Work instructions:
#1 In the film entry for Atrabilious, repeat the text word for word from "Atrabilious is a" to "and Alec Baldwin.".
#2 According to the entry on the film Atrabilious, what was the film's budget?
#3 Go on writing the article about the film Atrabilious, starting after its last sentence.

Extract provided:
....................
- Release poster
- Directed by: William Atticus Parker
- Written by: William Atticus Parker
- Produced by: William Atticus Parker; Sabina Friedman-Seitz;
- Starring: Leon Addison Brown; Whoopi Goldberg; Alec Baldwin; Jeffrey Wright; Mark Boone Junior; Lewis Black; Evan Jonigkeit; Joel de la Fuente; David Pittu;
- Cinematography: William Atticus Parker
- Edited by: William Atticus Parker
- Music by: Iain Condron
- Production company: River Styx Productions
- Distributed by: Buffalo 8
- Release date: July 17, 2023;
- Running time: 100 minutes
- Country: United States
- Language: English
- Budget: $20,000

= Atrabilious =

Atrabilious is a 2023 American comedy mystery thriller film written and directed by William Atticus Parker, in his second directorial effort, and starring Leon Addison Brown, Whoopi Goldberg, and Alec Baldwin.
....................
Source data:
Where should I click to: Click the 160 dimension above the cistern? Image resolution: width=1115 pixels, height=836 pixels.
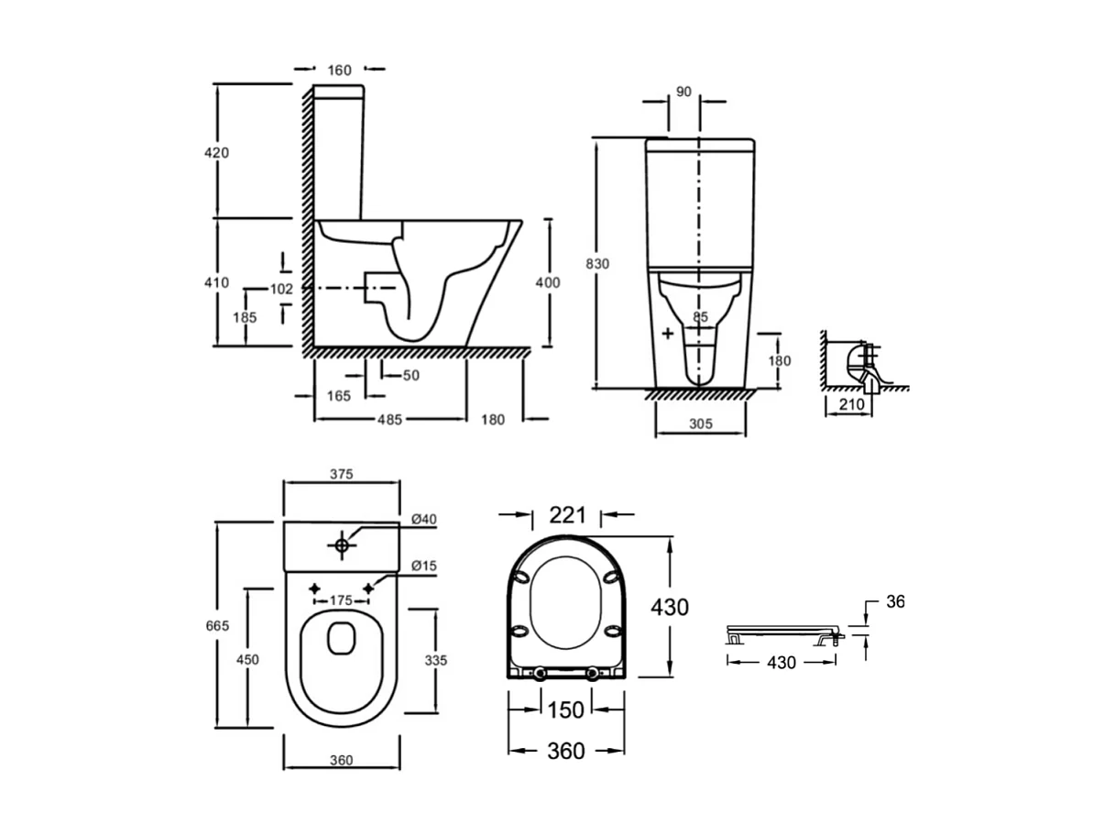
....................
Results in order:
#1
Atrabilious is a 2023 American comedy mystery thriller film written and directed by William Atticus Parker, in his second directorial effort, and starring Leon Addison Brown, Whoopi Goldberg, and Alec Baldwin.

#2 $20,000

#3
==Cast==
- Leon Addison Brown as Steven Joyner
- Whoopi Goldberg as Andrea Hart
- Alec Baldwin as Proctor Carlisle
- Jeffrey Wright as Vincent Daugherty
- Mark Boone Junior as Eduard Gillespie
- Lewis Black as Roy Altman
- Evan Jonigkeit as Raphael Clearwater
- Joel de la Fuente as Mark Nava
- David Pittu as Dominick Calderon
- Andy Karl as Greg Meyers
- Ward Horton as Miles Zimmerman
- Hunter Parrish as Milo Kramer
- Brooks Ashmanskas as Todd Jenkins
- Dan Finnerty as Levi Whitaker
- Brandon Burton as Neil Joyner
- Steven Maier as Bradley Atkinson

==Production==
Filming wrapped in October 2022. The film was shot in New York City. Collider compared the "A-class" casting of the film and its "minuscule budget" to those of the still-teenager director's first feature effort, Forty Winks.

==Release==
The film was released on Amazon Prime in the United States on July 18, 2025.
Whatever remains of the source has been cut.